* [PROMPT]: Reproduce the listing below word for word, keeping every line in its original order and form.

****************

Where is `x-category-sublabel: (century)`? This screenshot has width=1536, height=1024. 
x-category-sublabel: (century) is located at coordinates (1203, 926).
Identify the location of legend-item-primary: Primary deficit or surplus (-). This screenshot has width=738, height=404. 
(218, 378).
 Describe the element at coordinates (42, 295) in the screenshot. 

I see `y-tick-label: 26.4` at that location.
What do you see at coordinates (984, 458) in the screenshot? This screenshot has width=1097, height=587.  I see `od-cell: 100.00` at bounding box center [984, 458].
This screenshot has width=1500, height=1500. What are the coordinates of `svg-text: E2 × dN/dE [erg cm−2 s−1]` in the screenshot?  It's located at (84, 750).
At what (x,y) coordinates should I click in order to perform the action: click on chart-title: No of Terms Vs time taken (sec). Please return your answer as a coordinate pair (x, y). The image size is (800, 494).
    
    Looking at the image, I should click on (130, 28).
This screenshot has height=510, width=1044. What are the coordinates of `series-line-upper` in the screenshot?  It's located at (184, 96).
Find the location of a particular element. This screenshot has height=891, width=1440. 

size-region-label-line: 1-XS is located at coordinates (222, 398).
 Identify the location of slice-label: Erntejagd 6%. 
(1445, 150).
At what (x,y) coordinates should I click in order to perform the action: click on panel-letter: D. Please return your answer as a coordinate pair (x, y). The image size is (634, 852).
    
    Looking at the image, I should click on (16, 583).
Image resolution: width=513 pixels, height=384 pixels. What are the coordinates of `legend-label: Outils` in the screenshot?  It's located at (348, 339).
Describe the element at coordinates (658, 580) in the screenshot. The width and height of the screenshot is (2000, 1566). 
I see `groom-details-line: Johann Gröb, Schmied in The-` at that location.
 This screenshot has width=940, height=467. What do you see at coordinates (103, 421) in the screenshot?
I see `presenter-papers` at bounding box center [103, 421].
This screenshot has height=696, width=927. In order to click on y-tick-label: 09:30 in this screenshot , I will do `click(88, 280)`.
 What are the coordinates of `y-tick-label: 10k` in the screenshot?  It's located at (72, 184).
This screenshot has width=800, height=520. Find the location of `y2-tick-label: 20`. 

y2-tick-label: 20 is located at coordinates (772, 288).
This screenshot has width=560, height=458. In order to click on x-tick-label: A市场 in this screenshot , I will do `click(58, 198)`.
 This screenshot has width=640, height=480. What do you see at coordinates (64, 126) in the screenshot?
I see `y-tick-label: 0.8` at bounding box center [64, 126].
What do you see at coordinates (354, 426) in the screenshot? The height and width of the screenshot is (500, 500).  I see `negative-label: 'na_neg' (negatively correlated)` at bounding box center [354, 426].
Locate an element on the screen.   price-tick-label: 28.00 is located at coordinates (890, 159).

****************

* [OUTPUT FOR THIS TASK]:
Where is `x-category-sublabel: (century)`? This screenshot has width=1536, height=1024. 
x-category-sublabel: (century) is located at coordinates (1203, 926).
Identify the location of legend-item-primary: Primary deficit or surplus (-). This screenshot has width=738, height=404. 
(218, 378).
 Describe the element at coordinates (42, 295) in the screenshot. 

I see `y-tick-label: 26.4` at that location.
What do you see at coordinates (984, 458) in the screenshot? This screenshot has width=1097, height=587.  I see `od-cell: 100.00` at bounding box center [984, 458].
This screenshot has width=1500, height=1500. What are the coordinates of `svg-text: E2 × dN/dE [erg cm−2 s−1]` in the screenshot?  It's located at (84, 750).
At what (x,y) coordinates should I click in order to perform the action: click on chart-title: No of Terms Vs time taken (sec). Please return your answer as a coordinate pair (x, y). The image size is (800, 494).
    
    Looking at the image, I should click on (130, 28).
This screenshot has height=510, width=1044. What are the coordinates of `series-line-upper` in the screenshot?  It's located at (184, 96).
Find the location of a particular element. This screenshot has height=891, width=1440. 

size-region-label-line: 1-XS is located at coordinates (222, 398).
 Identify the location of slice-label: Erntejagd 6%. 
(1445, 150).
At what (x,y) coordinates should I click in order to perform the action: click on panel-letter: D. Please return your answer as a coordinate pair (x, y). The image size is (634, 852).
    
    Looking at the image, I should click on (16, 583).
Image resolution: width=513 pixels, height=384 pixels. What are the coordinates of `legend-label: Outils` in the screenshot?  It's located at (348, 339).
Describe the element at coordinates (658, 580) in the screenshot. The width and height of the screenshot is (2000, 1566). 
I see `groom-details-line: Johann Gröb, Schmied in The-` at that location.
 This screenshot has width=940, height=467. What do you see at coordinates (103, 421) in the screenshot?
I see `presenter-papers` at bounding box center [103, 421].
This screenshot has height=696, width=927. In order to click on y-tick-label: 09:30 in this screenshot , I will do `click(88, 280)`.
 What are the coordinates of `y-tick-label: 10k` in the screenshot?  It's located at (72, 184).
This screenshot has width=800, height=520. Find the location of `y2-tick-label: 20`. 

y2-tick-label: 20 is located at coordinates (772, 288).
This screenshot has width=560, height=458. In order to click on x-tick-label: A市场 in this screenshot , I will do `click(58, 198)`.
 This screenshot has width=640, height=480. What do you see at coordinates (64, 126) in the screenshot?
I see `y-tick-label: 0.8` at bounding box center [64, 126].
What do you see at coordinates (354, 426) in the screenshot? The height and width of the screenshot is (500, 500).  I see `negative-label: 'na_neg' (negatively correlated)` at bounding box center [354, 426].
Locate an element on the screen.   price-tick-label: 28.00 is located at coordinates (890, 159).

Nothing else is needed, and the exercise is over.